## 本文抜粋
━━━━━━━━━━━━━━━━
平成18年度から21年度までの4年間で約144億円の削減をするようになっています。

 その手法は、市民に直結する仕事を民間委託し、市民サービスを後退させ、補助金を削り、職員の大幅削減によって進められようとしています。

 地方自治体はその法の定めにより、地域住民の福祉の増進を図ることを目的としています。民間企業の手法をそのまま行政に置き換えて、住民の福祉の向上がありうるでしょうか。

 行革審の答申は「不名誉なゆで蛙にならないために」から始まり、市民は「おねだりから自立」しろといい、最後は委員からのコメントとして、「税金を大切につかってくれる国はないか、いっそ家も会社も火星に移そうか」とまで本市の税金の使われ方を嘆いている方がみえました。

 その一方で、「審議会においてよくわからない点があり、今でも自信がない部分があるが、これらに対して答申はかなり具体的に断定的な結論を出している場合がありとても心配している。浜松市はこの答申を主体的に検討し、無理なものは無理として十分に説明責任を果たしていって欲しい」というコメントも出されているところです。
━━━━━━━━━━━━━━━━
## 課題
行財政改革についての本文抜粋を、「平成18年度から21年度まで」を含む語句から書き始め、「を嘆いている方がみえました。」の後で止めて書き換えなさい。その際、「民間委託」を「外部委託」に改めること。
━━━━━━━━━━━━━━━━
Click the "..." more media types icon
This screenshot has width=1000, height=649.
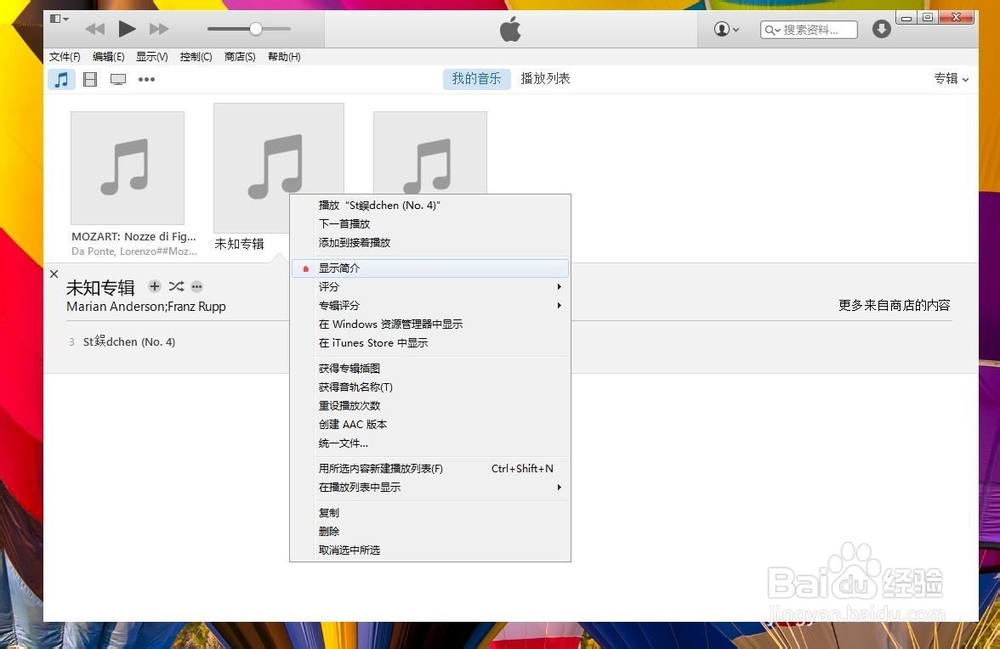(x=146, y=79)
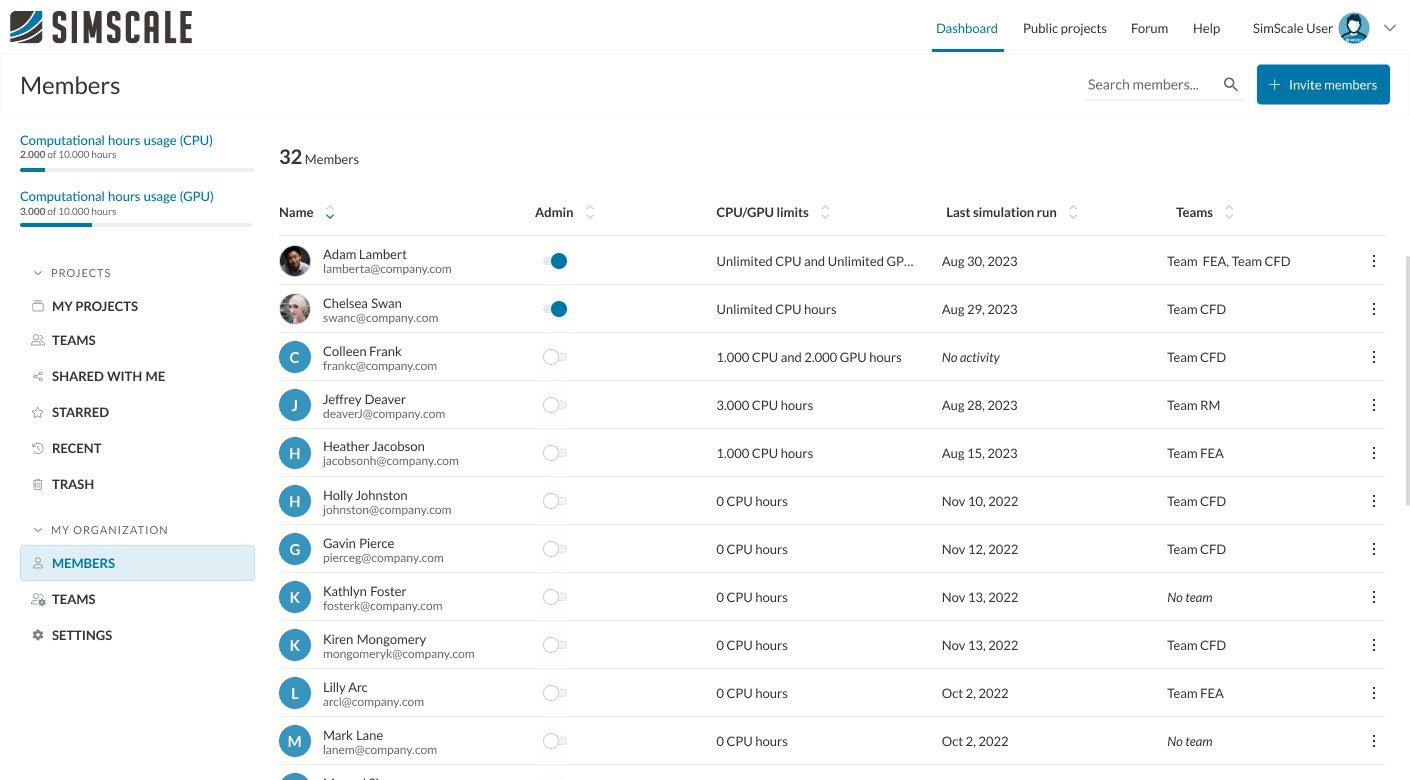Open Computational hours usage (CPU) link
Viewport: 1410px width, 780px height.
[116, 140]
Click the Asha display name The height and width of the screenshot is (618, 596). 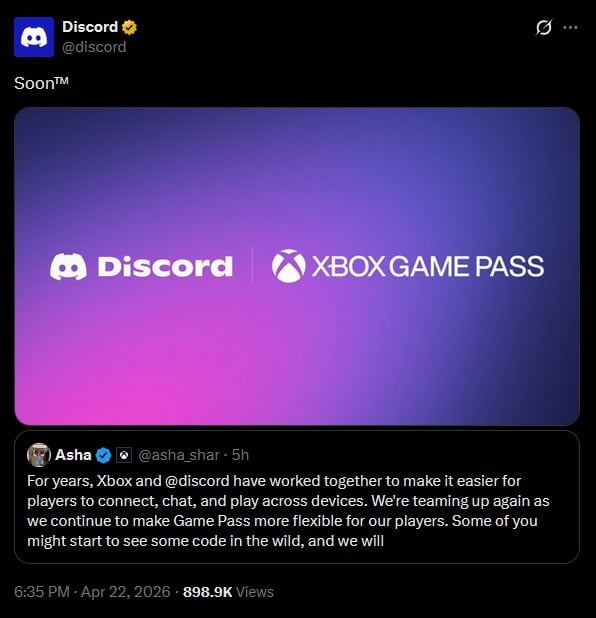click(x=73, y=455)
━━━━━━━━━━━━━━━━
## 解答欄
平成18年度から21年度までの4年間で約144億円の削減をするようになっています。

 その手法は、市民に直結する仕事を外部委託し、市民サービスを後退させ、補助金を削り、職員の大幅削減によって進められようとしています。

 地方自治体はその法の定めにより、地域住民の福祉の増進を図ることを目的としています。民間企業の手法をそのまま行政に置き換えて、住民の福祉の向上がありうるでしょうか。

 行革審の答申は「不名誉なゆで蛙にならないために」から始まり、市民は「おねだりから自立」しろといい、最後は委員からのコメントとして、「税金を大切につかってくれる国はないか、いっそ家も会社も火星に移そうか」とまで本市の税金の使われ方を嘆いている方がみえました。